▶ BRIEF:
All of the records should be given back exactly and in full.

[Stored items]
=-=-=-=-=

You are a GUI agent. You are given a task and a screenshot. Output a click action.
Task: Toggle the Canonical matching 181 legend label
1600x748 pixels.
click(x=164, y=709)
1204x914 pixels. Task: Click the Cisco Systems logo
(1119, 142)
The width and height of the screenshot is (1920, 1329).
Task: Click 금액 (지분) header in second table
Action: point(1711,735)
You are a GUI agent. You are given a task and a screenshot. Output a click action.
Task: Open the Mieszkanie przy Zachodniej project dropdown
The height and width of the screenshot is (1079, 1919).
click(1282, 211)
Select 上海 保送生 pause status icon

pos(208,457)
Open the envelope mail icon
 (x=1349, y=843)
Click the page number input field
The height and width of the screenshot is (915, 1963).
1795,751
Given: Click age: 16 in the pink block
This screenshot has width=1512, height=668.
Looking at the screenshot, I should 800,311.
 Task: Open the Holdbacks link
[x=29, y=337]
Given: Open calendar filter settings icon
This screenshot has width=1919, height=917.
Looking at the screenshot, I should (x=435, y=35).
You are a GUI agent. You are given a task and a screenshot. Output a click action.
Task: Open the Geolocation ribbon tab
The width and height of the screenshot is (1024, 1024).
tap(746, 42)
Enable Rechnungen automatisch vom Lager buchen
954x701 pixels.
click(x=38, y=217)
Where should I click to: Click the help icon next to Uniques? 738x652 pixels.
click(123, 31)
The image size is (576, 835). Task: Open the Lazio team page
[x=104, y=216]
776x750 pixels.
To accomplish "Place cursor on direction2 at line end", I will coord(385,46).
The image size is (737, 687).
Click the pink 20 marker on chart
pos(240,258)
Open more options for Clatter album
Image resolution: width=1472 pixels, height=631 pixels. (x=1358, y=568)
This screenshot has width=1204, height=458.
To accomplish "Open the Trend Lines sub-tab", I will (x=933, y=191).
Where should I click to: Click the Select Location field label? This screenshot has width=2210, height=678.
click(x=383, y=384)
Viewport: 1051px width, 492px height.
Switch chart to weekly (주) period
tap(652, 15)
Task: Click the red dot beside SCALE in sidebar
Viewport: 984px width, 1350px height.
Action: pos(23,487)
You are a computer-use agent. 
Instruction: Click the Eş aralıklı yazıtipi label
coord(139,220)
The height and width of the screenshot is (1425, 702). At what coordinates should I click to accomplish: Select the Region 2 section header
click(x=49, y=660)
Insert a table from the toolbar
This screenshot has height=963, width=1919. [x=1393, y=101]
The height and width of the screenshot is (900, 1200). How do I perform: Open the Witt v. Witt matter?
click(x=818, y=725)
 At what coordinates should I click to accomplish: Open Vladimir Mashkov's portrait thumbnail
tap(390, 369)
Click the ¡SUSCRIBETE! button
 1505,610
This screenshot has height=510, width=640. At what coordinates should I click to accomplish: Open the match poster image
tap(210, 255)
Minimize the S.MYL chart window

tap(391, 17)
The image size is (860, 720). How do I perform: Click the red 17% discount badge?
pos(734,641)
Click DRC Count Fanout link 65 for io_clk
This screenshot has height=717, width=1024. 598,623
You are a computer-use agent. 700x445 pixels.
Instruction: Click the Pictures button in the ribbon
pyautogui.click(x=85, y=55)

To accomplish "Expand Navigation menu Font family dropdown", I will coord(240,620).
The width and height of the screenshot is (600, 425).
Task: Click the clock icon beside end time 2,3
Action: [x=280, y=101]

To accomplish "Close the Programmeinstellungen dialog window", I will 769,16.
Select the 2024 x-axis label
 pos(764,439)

=-=-=-=-=

▶ EXERCISE RESULT:
You are a GUI agent. You are given a task and a screenshot. Output a click action.
Task: Toggle the Canonical matching 181 legend label
1600x748 pixels.
click(x=164, y=709)
1204x914 pixels. Task: Click the Cisco Systems logo
(1119, 142)
The width and height of the screenshot is (1920, 1329).
Task: Click 금액 (지분) header in second table
Action: point(1711,735)
You are a GUI agent. You are given a task and a screenshot. Output a click action.
Task: Open the Mieszkanie przy Zachodniej project dropdown
The height and width of the screenshot is (1079, 1919).
click(1282, 211)
Select 上海 保送生 pause status icon

pos(208,457)
Open the envelope mail icon
 (x=1349, y=843)
Click the page number input field
The height and width of the screenshot is (915, 1963).
1795,751
Given: Click age: 16 in the pink block
This screenshot has width=1512, height=668.
Looking at the screenshot, I should 800,311.
 Task: Open the Holdbacks link
[x=29, y=337]
Given: Open calendar filter settings icon
This screenshot has width=1919, height=917.
Looking at the screenshot, I should (x=435, y=35).
You are a GUI agent. You are given a task and a screenshot. Output a click action.
Task: Open the Geolocation ribbon tab
The width and height of the screenshot is (1024, 1024).
tap(746, 42)
Enable Rechnungen automatisch vom Lager buchen
954x701 pixels.
click(x=38, y=217)
Where should I click to: Click the help icon next to Uniques? 738x652 pixels.
click(123, 31)
The image size is (576, 835). Task: Open the Lazio team page
[x=104, y=216]
776x750 pixels.
To accomplish "Place cursor on direction2 at line end", I will coord(385,46).
The image size is (737, 687).
Click the pink 20 marker on chart
pos(240,258)
Open more options for Clatter album
Image resolution: width=1472 pixels, height=631 pixels. (x=1358, y=568)
This screenshot has width=1204, height=458.
To accomplish "Open the Trend Lines sub-tab", I will (x=933, y=191).
Where should I click to: Click the Select Location field label? This screenshot has width=2210, height=678.
click(x=383, y=384)
Viewport: 1051px width, 492px height.
Switch chart to weekly (주) period
tap(652, 15)
Task: Click the red dot beside SCALE in sidebar
Viewport: 984px width, 1350px height.
Action: pos(23,487)
You are a computer-use agent. 
Instruction: Click the Eş aralıklı yazıtipi label
coord(139,220)
The height and width of the screenshot is (1425, 702). At what coordinates should I click to accomplish: Select the Region 2 section header
click(x=49, y=660)
Insert a table from the toolbar
This screenshot has height=963, width=1919. [x=1393, y=101]
The height and width of the screenshot is (900, 1200). How do I perform: Open the Witt v. Witt matter?
click(x=818, y=725)
 At what coordinates should I click to accomplish: Open Vladimir Mashkov's portrait thumbnail
tap(390, 369)
Click the ¡SUSCRIBETE! button
 1505,610
This screenshot has height=510, width=640. At what coordinates should I click to accomplish: Open the match poster image
tap(210, 255)
Minimize the S.MYL chart window

tap(391, 17)
The image size is (860, 720). How do I perform: Click the red 17% discount badge?
pos(734,641)
Click DRC Count Fanout link 65 for io_clk
This screenshot has height=717, width=1024. 598,623
You are a computer-use agent. 700x445 pixels.
Instruction: Click the Pictures button in the ribbon
pyautogui.click(x=85, y=55)

To accomplish "Expand Navigation menu Font family dropdown", I will coord(240,620).
The width and height of the screenshot is (600, 425).
Task: Click the clock icon beside end time 2,3
Action: [x=280, y=101]

To accomplish "Close the Programmeinstellungen dialog window", I will 769,16.
Select the 2024 x-axis label
 pos(764,439)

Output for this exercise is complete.